The Country Liberal government of the Northern Territory announced on October 26 it was extending a reservation over Darwin’s rural area to “protect rural and rural-residential areas of the Greater Darwin region from oil and gas development”.

“Whilst the Country Liberal government is open for business, we know it is not practical to have oil and gas development in the middle of the Greater Darwin Region”, said mines and energy minister Willem Westra van Holthe.

This announcement followed months of lobbying and campaigning by many residents after they discovered a petroleum exploration application over a large part of the rural area in July.

Shale gas is an unconventional gas that requires horizontal hydraulic fracturing — fracking — to be extracted from rock deep underground.

The original area covered by Exploration Permit 224 (EP224) covered many properties in Humpty Doo and elsewhere, as well as a bore field that supplies 20% of Darwin’s water.

Public objections to the application closed in mid-September. After raising awareness across the area, encouraging people to write submissions, lobbying local members and a burst of letters to the editor, residents faced a nervous wait while the government assessed the application.

The reservation will not cover all of the area threatened by EP224, but does protect the bore field and heavily populated areas around Humpty Doo.

The reservation will come as a relief to rural residents whose properties are now protected. But community campaign group Don’t Frack the Territory has pledged to continue calling for a moratorium on fracking across the NT, so that an independent inquiry can be held and the community can be fully informed of the risks.

In the same announcement, the government affirmed that it is “unashamedly supportive of the oil and gas industry”.

Chief Minister Adam Giles has been aggressively encouraging the development of an onshore gas industry to supply Asia and other Australian states. The NT holds huge shale gas reserves, although the industry is in the early stages of development and there is no commercial production yet.

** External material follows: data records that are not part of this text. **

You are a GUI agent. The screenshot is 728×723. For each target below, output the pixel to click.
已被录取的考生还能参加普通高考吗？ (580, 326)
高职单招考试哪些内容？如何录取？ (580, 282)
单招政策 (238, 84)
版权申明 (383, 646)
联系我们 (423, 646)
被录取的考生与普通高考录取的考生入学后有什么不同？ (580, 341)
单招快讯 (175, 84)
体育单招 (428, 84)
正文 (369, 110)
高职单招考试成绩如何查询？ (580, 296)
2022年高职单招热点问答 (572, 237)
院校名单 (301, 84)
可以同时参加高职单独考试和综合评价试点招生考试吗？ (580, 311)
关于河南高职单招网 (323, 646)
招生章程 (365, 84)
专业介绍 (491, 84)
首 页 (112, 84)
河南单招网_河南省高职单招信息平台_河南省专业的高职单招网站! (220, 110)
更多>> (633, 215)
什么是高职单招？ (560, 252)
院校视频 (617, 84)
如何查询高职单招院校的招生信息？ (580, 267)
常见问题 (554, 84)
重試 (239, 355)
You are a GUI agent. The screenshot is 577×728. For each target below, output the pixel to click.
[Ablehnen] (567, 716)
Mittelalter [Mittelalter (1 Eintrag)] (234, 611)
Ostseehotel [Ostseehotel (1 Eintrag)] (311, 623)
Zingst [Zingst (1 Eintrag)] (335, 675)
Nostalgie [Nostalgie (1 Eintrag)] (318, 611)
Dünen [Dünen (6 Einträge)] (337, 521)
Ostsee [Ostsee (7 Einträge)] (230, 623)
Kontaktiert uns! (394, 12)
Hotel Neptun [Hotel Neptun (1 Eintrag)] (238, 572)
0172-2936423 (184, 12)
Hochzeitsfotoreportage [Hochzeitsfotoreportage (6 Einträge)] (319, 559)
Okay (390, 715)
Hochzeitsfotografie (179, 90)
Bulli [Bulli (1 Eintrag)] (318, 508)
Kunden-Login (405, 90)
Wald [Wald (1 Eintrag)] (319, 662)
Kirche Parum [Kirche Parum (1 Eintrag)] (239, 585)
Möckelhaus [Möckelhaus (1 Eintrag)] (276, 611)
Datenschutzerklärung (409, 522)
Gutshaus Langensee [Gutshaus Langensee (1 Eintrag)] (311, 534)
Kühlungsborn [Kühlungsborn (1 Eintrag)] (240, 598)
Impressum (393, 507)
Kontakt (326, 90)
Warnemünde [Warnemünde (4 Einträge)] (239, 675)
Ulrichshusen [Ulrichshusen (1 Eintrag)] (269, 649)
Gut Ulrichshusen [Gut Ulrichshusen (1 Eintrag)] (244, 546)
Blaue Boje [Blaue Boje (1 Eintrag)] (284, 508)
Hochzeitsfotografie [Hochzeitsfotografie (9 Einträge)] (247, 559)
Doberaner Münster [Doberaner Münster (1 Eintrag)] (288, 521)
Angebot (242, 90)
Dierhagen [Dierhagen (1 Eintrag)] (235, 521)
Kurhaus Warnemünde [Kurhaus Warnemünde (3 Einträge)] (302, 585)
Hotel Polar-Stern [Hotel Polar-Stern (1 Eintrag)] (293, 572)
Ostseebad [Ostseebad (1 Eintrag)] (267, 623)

But as the territory government talks up the potential of a massive gas boom, more communities are realising what is at stake and getting organised to protect their land and water.

Just days before the announcement of the rural area reservation, the government rejected a call from traditional owners in the Protect Arnhem Land campaign, who were asking for their coastal waters to be protected from exploration.

The Protect Arnhem Land campaign was created after 12 applications for petroleum exploration across Arnhem Land, including the coastal area around Maningrida, were lodged by US company Paltar Petroleum.

There is a precedent for certain mining practices to be banned due to environmental concerns. Earlier this year the NT government caved to pressure and banned seabed mining in areas around Groote Eylandt and Bickerton Island.

But van Holthe said there would be no ban on petroleum exploration, despite traditional owners’ concerns. It seems the NT government thinks that some areas are more deserving of protection than others.

In Alice Springs on October 31, the Arid Lands Environment Centre (ALEC) hosted a community meeting about shale gas in the NT. About 30 people heard from ALEC’s Meg Humphreys, who gave a comprehensive review of the science of fracking, and the geological situation in central Australia.

Tracy Willoughby from the NT Cattlemen’s Association outlined pastoralists’ concerns about the industry, including the weak regulatory protection for landholders, who cannot veto access to their property. She suggested access agreements between pastoralists and petroleum companies could be mandated, rather than optional.

A representative from Santos, who was in the audience, said that company had recently committed to not entering properties without a negotiated access agreement, although it is not a legislated requirement in the NT.

The meeting also heard an update from the Don’t Frack the Territory campaign, which focuses on grassroots community education and mobilisation to protect the NT from the invasive unconventional gas industry.

[Emma Murphy works for the Environment Centre NT and the Lock the Gate Alliance, and addressed the Alice Springs meeting on behalf of the Don’t Frack the Territory campaign group.]